Ecco la patrimoniale

La chiede, sbagliando, l'estrema sinistra.

di G.T. |

Vista ieri, per caso, manifestazione in tv: subito la patrimoniale. Trattasi probabilmente di qualche genio di estrema sinistra che pensa che la crisi Covid sia una buona occasione per dare una bastonata in testa ai ricchi.

Ma trattasi anche certamente di un idiota, e bello grosso. Per una serie di ragioni.

La prima è che la patrimoniale, comunque, arriverà da sola: attualmente l’Italia spende dai 20 ai 30 miliardi in più al mese causa Covid, cioè dai 200 ai 300 miliardi in più all’anno, oltre il normale deficit (che è già molto consistente). E questo per via dei vari “ristori” elargiti dal governo Conte.

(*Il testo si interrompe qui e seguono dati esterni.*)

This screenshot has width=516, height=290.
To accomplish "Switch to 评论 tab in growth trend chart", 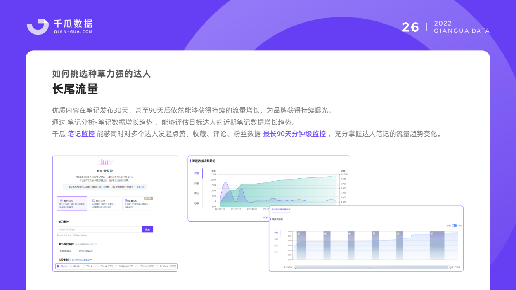I will coord(196,193).
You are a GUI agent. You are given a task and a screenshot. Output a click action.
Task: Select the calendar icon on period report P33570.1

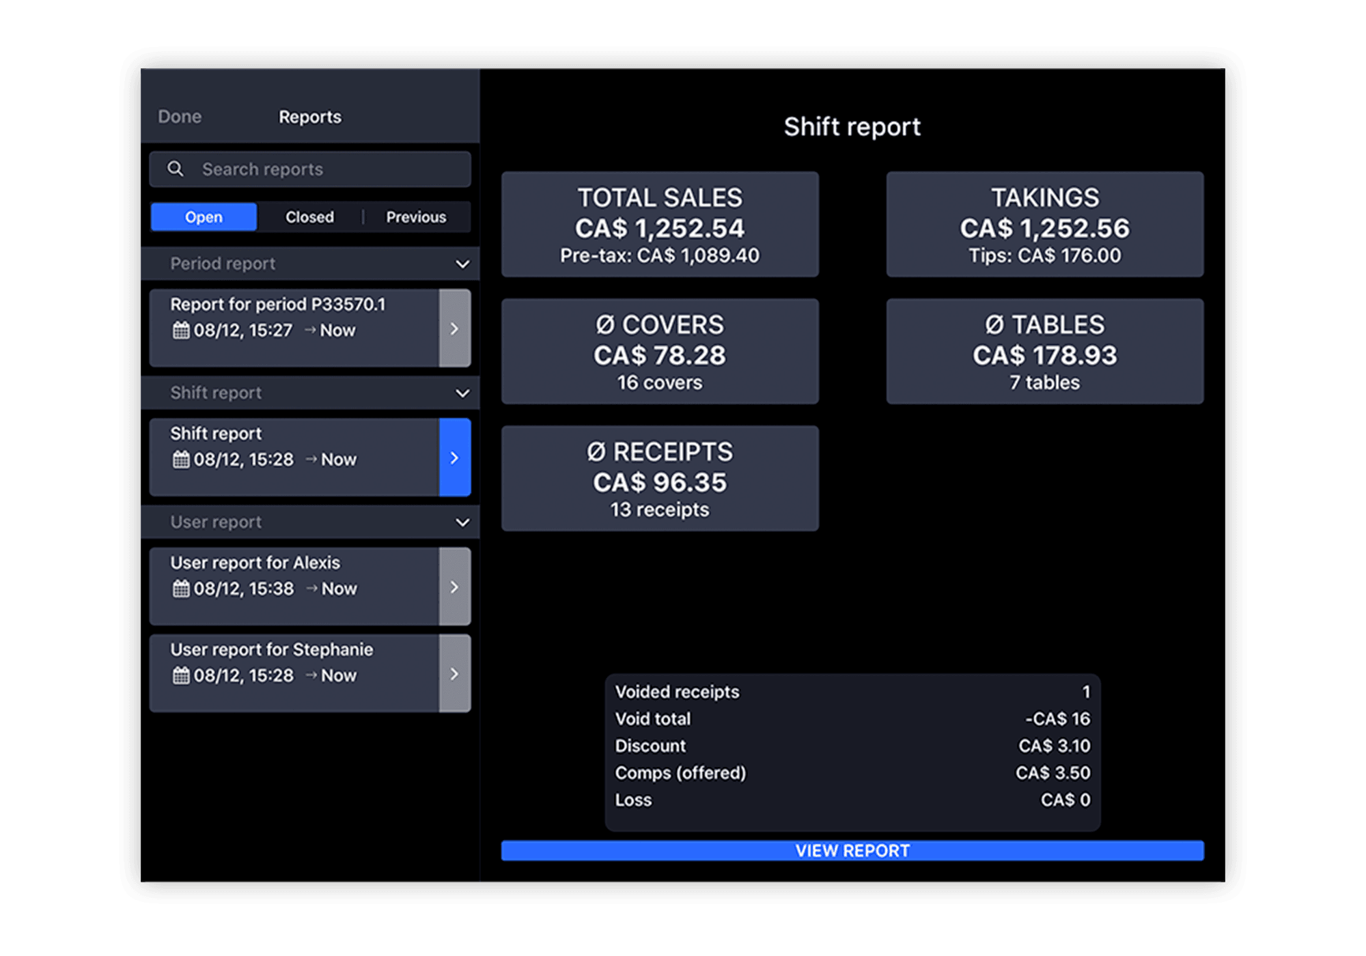[181, 330]
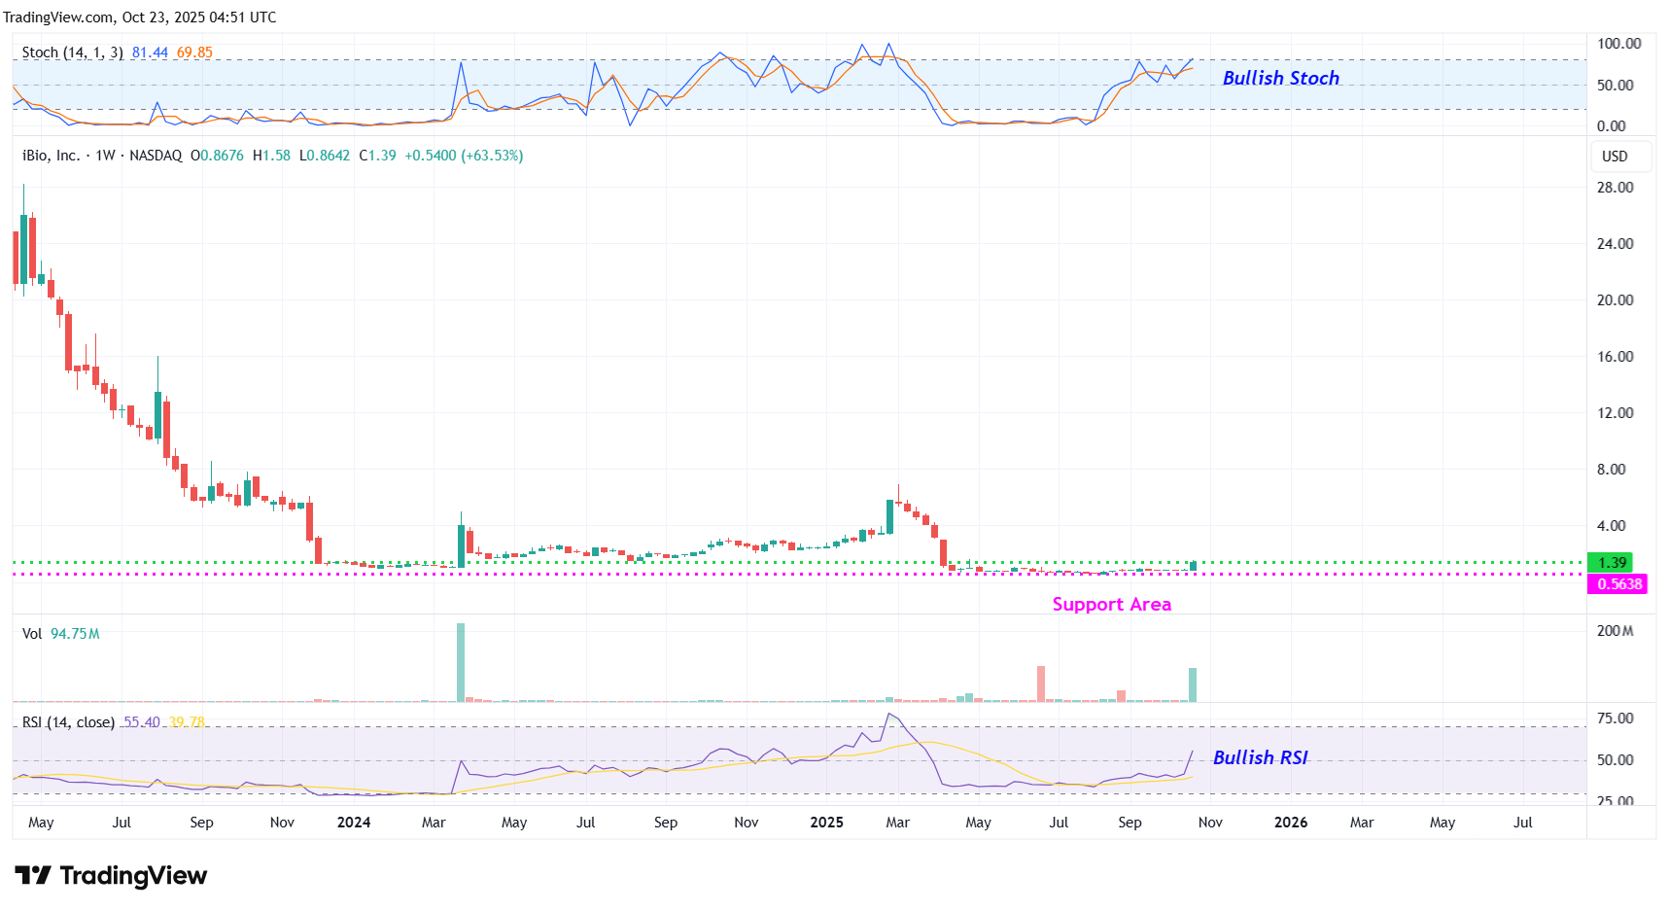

Naturalmente sono soldi che non abbiamo. Facciamo debiti. Questi denari non li restituiremo mai. Ma dovremo pagare gli interessi (almeno quelli) su di essi.

Passata la bufera Covid (accadrà un giorno, si spera), bisognerà riprendere in mano i conti e vedere che cosa fare. Una patrimoniale, a quel punto, sembra inevitabile.

Con una sola contro-indicazione. Già non avremo un’economia brillante, e con prospettive di semi-stagnazione, se sopra ci mettiamo anche un prelievo fiscale extra (la patrimoniale, appunto, e a carico dei ceti più abbienti) sarà come bastonare il cavallo che già non beve. Rischiamo cioè di aggravare e prolungare la stagnazione. Fra l’altro: se si colpiscono i ceti abbienti, chi sosterrà i consumi?

Forse sarebbe meglio mettere allo studio un lieve aumento delle aliquote fiscali per i successivi dieci anni. Meno traumatico.

Certo, una bella patrimoniale secca e robusta soddisferebbe di più i demagoghi di sinistra. Che infatti ormai sono perdenti e fuori dalla storia, relitti.